Data excerpts

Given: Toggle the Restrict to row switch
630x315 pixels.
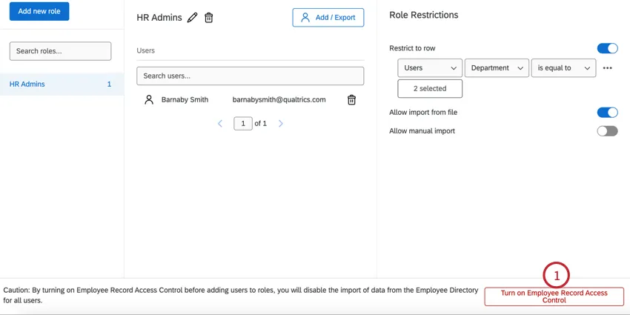Looking at the screenshot, I should tap(607, 48).
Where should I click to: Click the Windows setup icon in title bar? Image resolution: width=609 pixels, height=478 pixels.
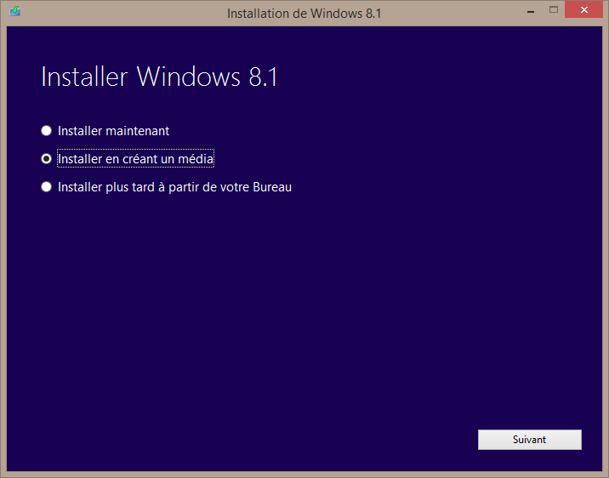point(14,12)
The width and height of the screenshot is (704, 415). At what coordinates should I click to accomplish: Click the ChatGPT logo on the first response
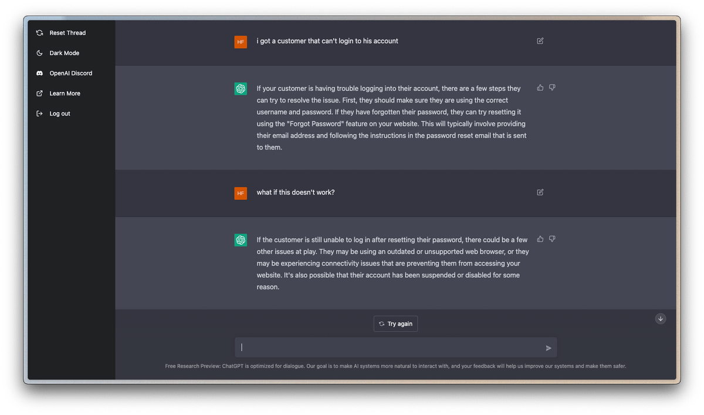click(x=241, y=89)
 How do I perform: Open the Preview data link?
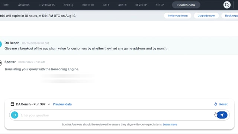coord(62,104)
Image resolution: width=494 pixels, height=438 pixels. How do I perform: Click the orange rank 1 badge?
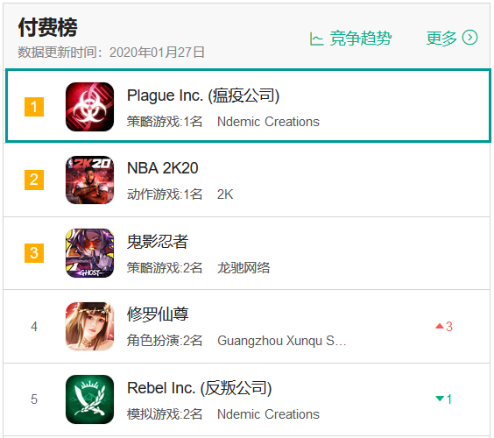coord(34,107)

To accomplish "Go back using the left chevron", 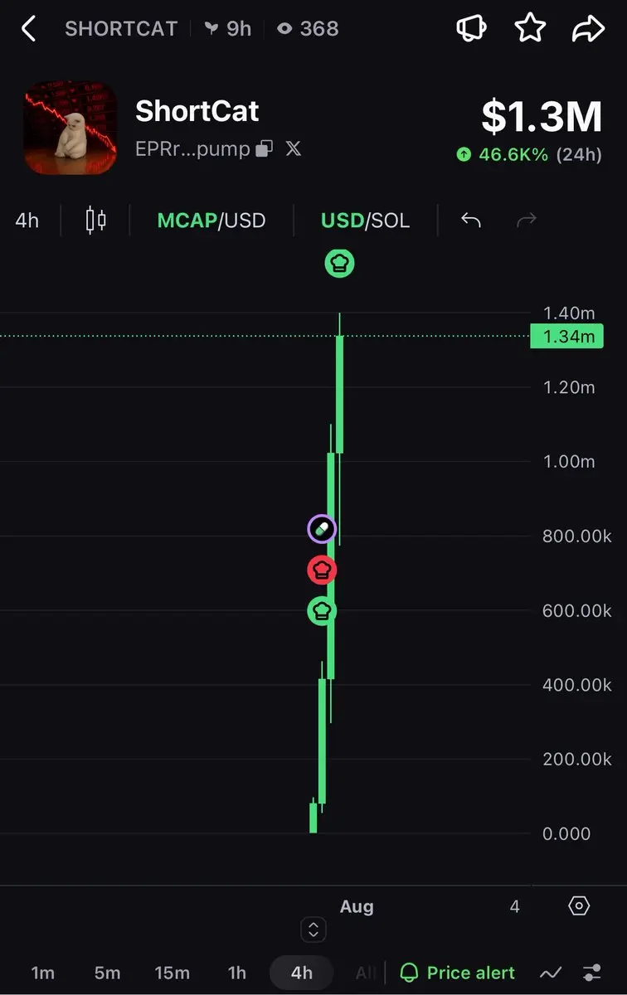I will click(28, 29).
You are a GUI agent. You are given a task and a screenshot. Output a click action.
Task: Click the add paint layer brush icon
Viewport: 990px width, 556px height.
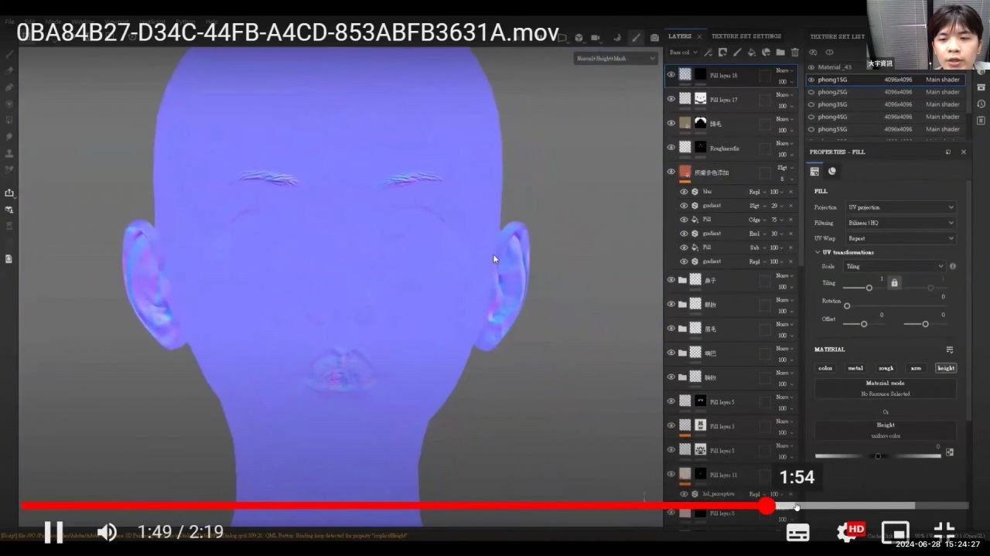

* **What is needed**: Extract, verbatim and alone, the lines from the line that contains "You are a GUI" to the last line of the records, inclusive; drop any picture.

* **Answer to the exercise**:
You are a GUI agent. You are given a task and a screenshot. Output a click action.
Task: Click the add paint layer brush icon
Viewport: 990px width, 556px height.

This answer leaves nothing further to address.